Dans notre midi, l’emploi du mot escargot venu de l’espagnol caracol
qui a donné cargol en catalan est assez tardif. On appelait la
bestiole « limas » venu du latin « limax », corruption de limus
(la boue) car on pensait autrefois que l’escargot naissait de la
corruption, de la putréfaction !! Autre notion très intéressante en alchimie !

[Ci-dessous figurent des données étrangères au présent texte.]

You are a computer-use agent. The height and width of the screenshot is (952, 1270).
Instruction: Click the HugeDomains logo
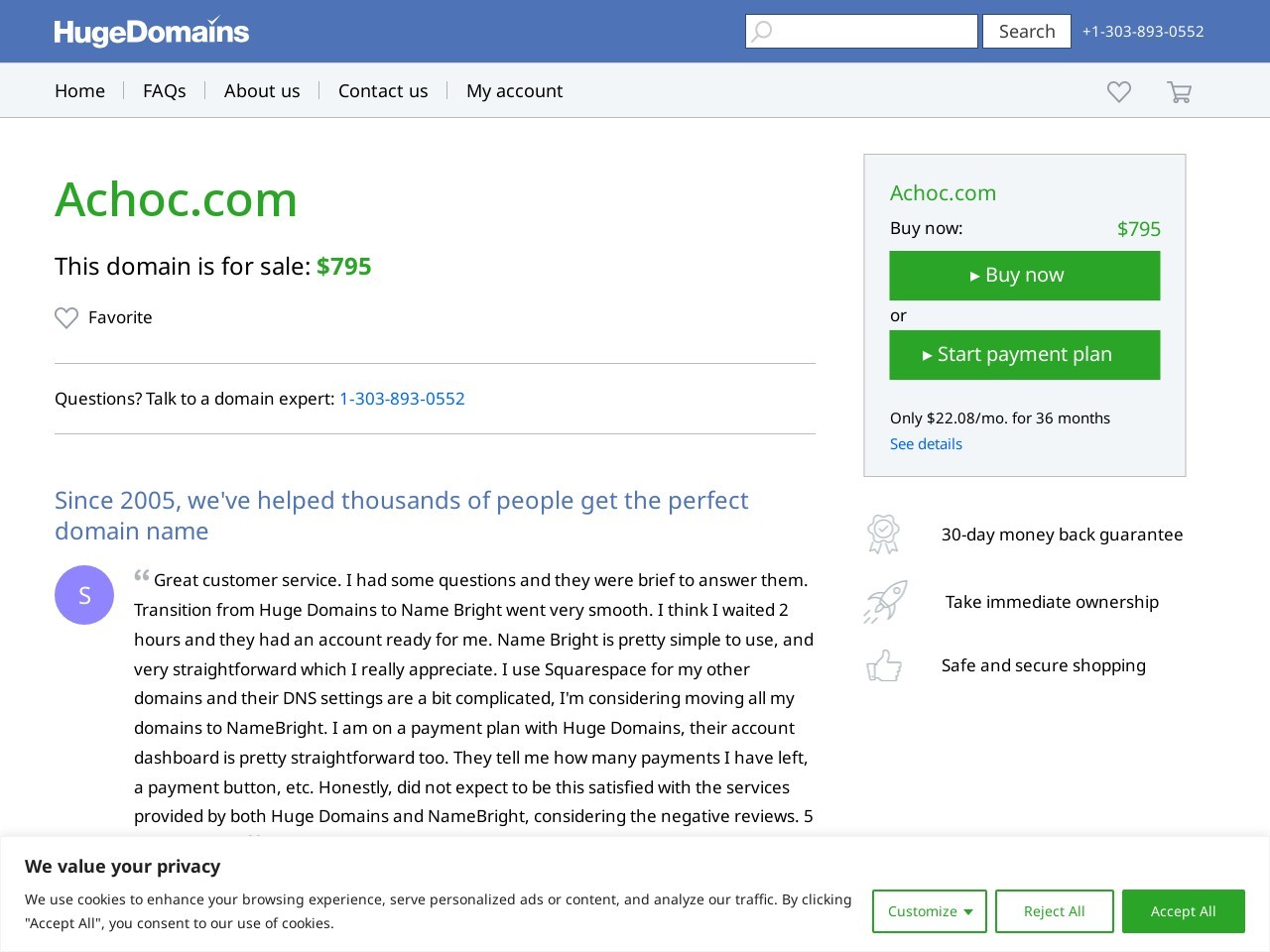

Gracet d’Orcet fabulait-il lui aussi ?
Il est alors très étonnant de
retrouver nos escargots sur des chapiteaux dans la crypte de la
basilique Saint Sernin à Toulouse, sur les plafonds peints du château
de Capestang, résidence épiscopale de l'archevêque de Narbonne, dans
les églises de Rocamadour ou les cathédrales de Saint-Bertrand de
Comminges, Lectoure, Rodez, Albi…
Signature trop fréquente pour avoir attiré l’attention des spécialistes
et des historiens, en effet ! Signatures dont la proximité habituelle
avec d’autres grands symboles d’initiés au corps de métier (grenades,
vigne, lapins, chiens…) devraient pourtant leur faire se poser quelques
questions ! (3)
Encore que, bien entendu, on ne saurait prétendre nulle
part à une explication unique car l’escargot fut aussi symbole
de couardise, de résurrection …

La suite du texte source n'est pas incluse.